1

I have 10K folders each with 200 records in 200 JSON format files. Trying to compile all records into one data frame then finally into a CSV (other format suggestions welcome)

Here is my working solution which takes around 8.3hrs just for the dataframe building process. (Not converting into CSV)

%%time
finalDf = pd.DataFrame()
rootdir ='/path/foldername'
all_files = Path(rootdir).rglob('*.json')
for filename in all_files:
    with open(filename, 'r+') as f:
        data = json.load(f)
        df = pd.json_normalize(data).drop(columns=[A]).rename(columns={'B': 'Date'})
        finalDf = finalDf.append(df, ignore_index=True)

Any suggestions to optimize this and bring the time down.

Abhi
  • 123
  • 1
  • 11
  • I found similar post.
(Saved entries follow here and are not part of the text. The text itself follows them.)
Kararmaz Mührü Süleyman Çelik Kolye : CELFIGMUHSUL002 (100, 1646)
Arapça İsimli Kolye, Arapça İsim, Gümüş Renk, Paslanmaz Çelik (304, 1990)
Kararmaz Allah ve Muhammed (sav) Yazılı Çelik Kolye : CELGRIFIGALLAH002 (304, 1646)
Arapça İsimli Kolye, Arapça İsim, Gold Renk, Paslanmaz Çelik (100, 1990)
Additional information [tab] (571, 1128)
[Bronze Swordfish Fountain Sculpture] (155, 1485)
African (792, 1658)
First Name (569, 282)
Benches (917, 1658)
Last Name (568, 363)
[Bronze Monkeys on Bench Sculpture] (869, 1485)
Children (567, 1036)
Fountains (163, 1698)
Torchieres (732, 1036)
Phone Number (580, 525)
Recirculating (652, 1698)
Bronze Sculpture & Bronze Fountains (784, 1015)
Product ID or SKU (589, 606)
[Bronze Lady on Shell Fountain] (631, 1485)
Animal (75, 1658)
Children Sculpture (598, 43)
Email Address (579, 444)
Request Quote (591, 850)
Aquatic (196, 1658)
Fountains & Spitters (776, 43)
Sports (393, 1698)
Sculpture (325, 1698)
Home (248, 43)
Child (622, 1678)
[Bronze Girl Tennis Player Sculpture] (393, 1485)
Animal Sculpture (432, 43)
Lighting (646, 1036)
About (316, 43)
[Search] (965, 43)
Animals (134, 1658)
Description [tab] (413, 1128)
How about trying that? https://stackoverflow.com/questions/27407430/how-to-speed-up-process-of-loading-and-reading-json-files-in-python – akio.tanaka Jul 15 '20 at 01:46
  • Yup, will try Ultra JSON usage. But not very optimistic. – Abhi Jul 15 '20 at 02:31
  • What platform are you on? Does this need to run on Windows? – tdelaney Jul 15 '20 at 14:19
  • Is the goal just to write the CSV or are you going to process the full DF first? – tdelaney Jul 15 '20 at 14:20
  • There are other faster serializations such as feather, parquet, hdf file systems. And depending on what you want to do with the data long term, a nosql solution like mongdb or even good ole sql are good choices. Once you've imported these json, then you have a rich query capabilities and if this grows with more json over time, just keep importing as more come in. – tdelaney Jul 15 '20 at 16:24

2 Answers2

2

One important issue comes from the dataframe appending performed in O(n^2). Indeed, for each new processed json file, finalDf is entirely copied!
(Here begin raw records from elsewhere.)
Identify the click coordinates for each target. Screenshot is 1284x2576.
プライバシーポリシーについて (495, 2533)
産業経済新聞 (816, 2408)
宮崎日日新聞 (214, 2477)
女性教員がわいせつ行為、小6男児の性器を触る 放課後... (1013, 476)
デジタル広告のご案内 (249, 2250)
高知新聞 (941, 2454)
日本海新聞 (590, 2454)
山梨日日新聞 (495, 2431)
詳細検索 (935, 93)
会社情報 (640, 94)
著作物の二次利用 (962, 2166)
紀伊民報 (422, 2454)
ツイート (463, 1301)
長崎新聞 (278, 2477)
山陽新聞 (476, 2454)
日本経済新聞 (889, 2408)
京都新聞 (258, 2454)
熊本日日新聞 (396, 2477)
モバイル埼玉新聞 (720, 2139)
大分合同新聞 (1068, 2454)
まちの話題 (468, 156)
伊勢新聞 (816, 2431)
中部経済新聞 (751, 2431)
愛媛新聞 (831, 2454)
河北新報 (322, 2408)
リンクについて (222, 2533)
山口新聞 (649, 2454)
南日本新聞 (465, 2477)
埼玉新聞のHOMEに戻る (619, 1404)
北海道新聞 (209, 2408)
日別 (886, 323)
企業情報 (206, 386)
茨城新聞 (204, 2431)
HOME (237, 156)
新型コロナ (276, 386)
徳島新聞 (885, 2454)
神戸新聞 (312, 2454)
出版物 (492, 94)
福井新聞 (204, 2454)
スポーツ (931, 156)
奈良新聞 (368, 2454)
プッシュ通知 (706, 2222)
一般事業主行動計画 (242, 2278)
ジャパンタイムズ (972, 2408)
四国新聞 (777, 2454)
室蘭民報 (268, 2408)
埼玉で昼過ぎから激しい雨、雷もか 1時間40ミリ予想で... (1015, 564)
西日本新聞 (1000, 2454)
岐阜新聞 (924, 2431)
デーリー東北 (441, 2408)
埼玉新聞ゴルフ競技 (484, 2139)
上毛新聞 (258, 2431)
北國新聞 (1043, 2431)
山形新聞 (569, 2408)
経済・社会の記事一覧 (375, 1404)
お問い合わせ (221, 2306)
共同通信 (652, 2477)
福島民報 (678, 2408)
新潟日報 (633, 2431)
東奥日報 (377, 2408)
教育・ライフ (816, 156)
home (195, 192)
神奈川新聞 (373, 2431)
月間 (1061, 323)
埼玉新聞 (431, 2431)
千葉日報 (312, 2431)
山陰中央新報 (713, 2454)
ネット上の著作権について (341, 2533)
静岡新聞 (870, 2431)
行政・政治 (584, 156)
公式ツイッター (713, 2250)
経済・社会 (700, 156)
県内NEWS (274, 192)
Here is a modified version running in O(n) time:

%%time
finalDf = pd.DataFrame()
rootdir ='/path/foldername'
all_files = Path(rootdir).rglob('*.json')
allDf = []
for filename in all_files:
    with open(filename, 'r+') as f:
        data = json.load(f)
        df = pd.json_normalize(data).drop(columns=[A]).rename(columns={'B': 'Date'})
        allDf.append(df)
finalDf = pd.concat(allDf, ignore_index=True)
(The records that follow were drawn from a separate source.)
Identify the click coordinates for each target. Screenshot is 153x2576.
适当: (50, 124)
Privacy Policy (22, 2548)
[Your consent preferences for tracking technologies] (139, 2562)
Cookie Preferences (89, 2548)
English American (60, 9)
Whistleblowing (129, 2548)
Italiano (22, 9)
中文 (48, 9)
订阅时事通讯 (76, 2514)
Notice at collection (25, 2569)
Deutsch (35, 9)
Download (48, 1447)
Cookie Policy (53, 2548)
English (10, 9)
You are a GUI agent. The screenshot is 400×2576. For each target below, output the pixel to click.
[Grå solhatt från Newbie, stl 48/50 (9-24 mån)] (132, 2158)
If this not enough, the json parsing and pandas post-processings could be executed in parallel using the multiprocessing module.

Jérôme Richard
  • 41,678
  • 6
  • 29
  • 59
  • This certainly helps. Could you elaborate on the _json parsing and pandas post-processings could be executed in parallel using the multiprocessing module_ . Any implementations/code? – Abhi Jul 15 '20 at 12:42
1

If the goal is to just write the CSV, you can use multiprocessing to parallelize the read/deserialize/serialize steps and control the file writes with a lock. With a CSV you don't have to hold the whole thing in memory, just append each DF as its generated. If you are using hard drives instead of a ssd, you may also get a boost if the CSV is on a different drive (not just partition).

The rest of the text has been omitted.